И тут пришла лодка. Потому что все в этом мире происходит так, как надо, особенно на Селигере. Вместе с лодкой отчалила и моя надежда быстро разобраться в себе.
Самая ценная штука в жизни — времявнимание. Придуманное мною слово, то, куда направлено внимание в единицу времени. Это дороже всего. Бытие определяет времявнимание. И наоборот, соответственно.
Если времявнимание направлено на фигню, то бытие становится фигней.
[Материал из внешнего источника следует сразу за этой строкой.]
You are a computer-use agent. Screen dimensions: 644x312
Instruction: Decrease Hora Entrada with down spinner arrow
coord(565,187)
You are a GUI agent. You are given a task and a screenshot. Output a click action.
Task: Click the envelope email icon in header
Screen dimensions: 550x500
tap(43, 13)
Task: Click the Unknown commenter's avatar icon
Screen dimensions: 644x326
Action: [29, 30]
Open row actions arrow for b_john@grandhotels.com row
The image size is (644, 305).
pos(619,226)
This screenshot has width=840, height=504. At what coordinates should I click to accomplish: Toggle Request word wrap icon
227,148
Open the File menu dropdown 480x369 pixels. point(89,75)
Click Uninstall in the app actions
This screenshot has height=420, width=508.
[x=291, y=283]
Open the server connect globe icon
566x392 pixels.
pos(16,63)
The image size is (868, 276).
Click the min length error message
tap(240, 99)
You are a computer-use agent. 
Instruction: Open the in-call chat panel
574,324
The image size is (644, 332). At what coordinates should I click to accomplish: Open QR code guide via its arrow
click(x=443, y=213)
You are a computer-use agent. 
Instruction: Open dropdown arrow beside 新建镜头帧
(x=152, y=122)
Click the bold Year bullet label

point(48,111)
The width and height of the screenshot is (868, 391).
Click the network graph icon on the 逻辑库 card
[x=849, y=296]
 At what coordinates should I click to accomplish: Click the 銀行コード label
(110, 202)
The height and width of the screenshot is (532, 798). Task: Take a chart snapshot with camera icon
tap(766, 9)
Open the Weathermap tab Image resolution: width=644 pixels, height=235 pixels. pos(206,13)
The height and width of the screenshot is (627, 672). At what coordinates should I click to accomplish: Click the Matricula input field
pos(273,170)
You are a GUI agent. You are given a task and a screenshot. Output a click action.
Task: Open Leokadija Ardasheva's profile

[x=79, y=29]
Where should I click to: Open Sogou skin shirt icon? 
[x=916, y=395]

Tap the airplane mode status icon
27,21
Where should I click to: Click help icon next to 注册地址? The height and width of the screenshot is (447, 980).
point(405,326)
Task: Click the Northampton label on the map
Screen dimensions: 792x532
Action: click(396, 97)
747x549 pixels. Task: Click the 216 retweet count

Обстоятельств, диктующих свои законы, в этой системе восприятия не существует, есть только внимание в единицу времени, направленное по своему личному выбору на те или иные ситуации в жизни. И выход из фигни один — векторный, я б еще и формул понавыводила… Смысл жизненного опыта, наверное, в том, чтобы не «спиралить», или спиралить качественно… уж если тупо лбом в стену, то не стопятый же раз… нужно направить вектор в окно, на потолок, в пол, в дверь, в пятый угол, в шестое измерение.
И во всем, будь то отношения с любимой или чертеж новой конструкции моста через океан, во главе угла стоит мистер Времявнимание, который определяет всю дальнейшую цепочку: восприятие — осознание — трансформация. Предпоследнее — удел немногих. Последнее — избранных.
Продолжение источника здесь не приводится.